Do najciekawszych esejów w książce należy tekst poświęcony Izraelczykowi Amosowi Ozowi i jego wspomnieniowej prozie „Pantera w piwnicy”. Coetzee uważa, że pierwsza chwila wyboru między dobrem a złem odgrywa często ważną rolę. Eseista z erudycją przywołuje przykłady z dzieł Jeana Jacques’a Rousseau czy Jamesa Joyce’a. Kilkuletni Amos Oz, w autobiografii przedstawiony jako Profi, wychowuje się w zarządzanej przez Brytyjczyków Jerozolimie. Musi odpowiedzieć na pytanie, czy dalej pielęgnować w sobie nienawiść do okupantów, czy ucząc się miłości na równi z nienawiścią, przyjąć, że ludzi wokół nie da się podzielić na przyjaciół i wrogów. Jak trafnie zauważa eseista, rozdroże w życiu bohatera to także rozdroże w życiu całego żydowskiego narodu. W swej twórczości Oz wielokrotnie wracał do tej sytuacji z dzieciństwa, co pozwala Coetzeemu na następujący wniosek: przetwarzanie historii Profiego stanowi dla pisarza świetną sposobność do badania zarówno własnego rozwoju moralnego, jak i dziejów Izraela. Co więcej: „Zrozumienie swojej przeszłości – przekształcenie jej w narrację – prowadzi do zrozumienia teraźniejszości”.

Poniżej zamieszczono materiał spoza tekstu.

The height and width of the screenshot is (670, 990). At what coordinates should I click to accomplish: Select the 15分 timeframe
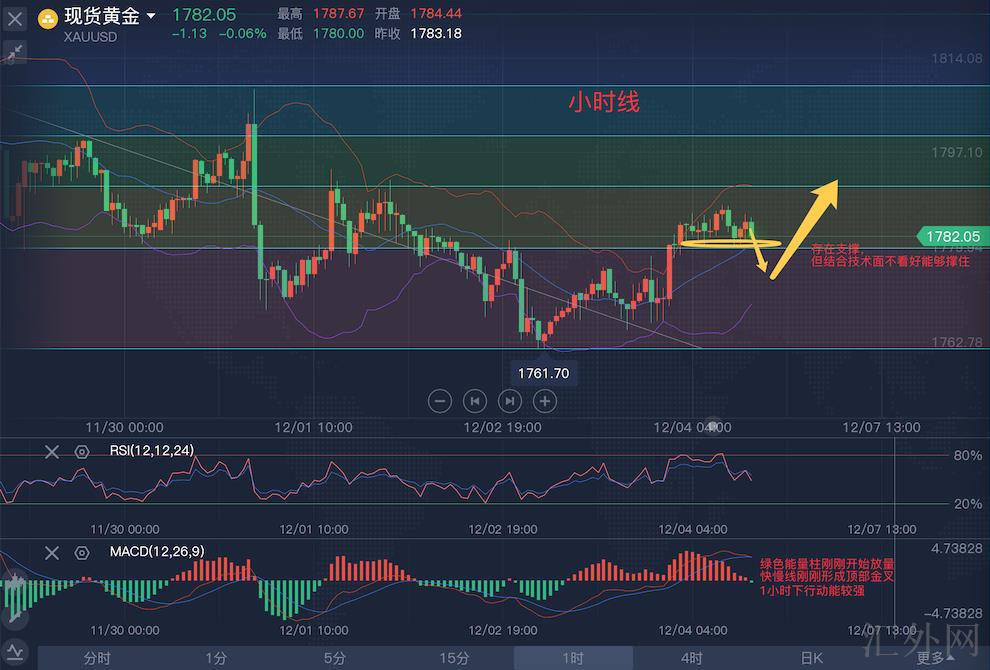tap(454, 658)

Coetzee kocha literaturę, ale jego miłość nie jest ślepa. Choć szczerze podziwia Brodskiego, przyznaje, że nie wszystkie tomy jego eseistyki są równe, a „zaprawiona żółcią relacja z kongresu pisarzy („Po podróży, czyli hołd kręgosłupowi”) raczej nie przynosi autorowi zaszczytu”. Również recenzując „Ostatnie westchnienie Maura” Salmana Rushdiego, nie stosuje taryfy ulgowej. Za słabość tej „ambitnej powieści skomponowanej na ambitną miarę” uważa fakt, że autor „zlekceważył podstawowe zasady pisarskiego rzemiosła, na przykład zasadę niewprowadzania nowych postaci na ostatnich stronach”. W przychylnym skądinąd tekście poświęconym Josefowi Skvorecky’emu czytamy, że nie należy on do wybitnych stylistów: „W porównaniu ze współczesnym mu Milanem Kunderą, którego proza jest mistrzowska w swojej elegancji i przejrzystości, Skvorecky to tylko porządny czeladnik”. Przy okazji Coetzee zaznacza, że autor „Fajnego sezonu” jest wybitnym znawcą literatury amerykańskiej. W jakiejś mierze wpływ na niego mieli Hemingway i Faulkner.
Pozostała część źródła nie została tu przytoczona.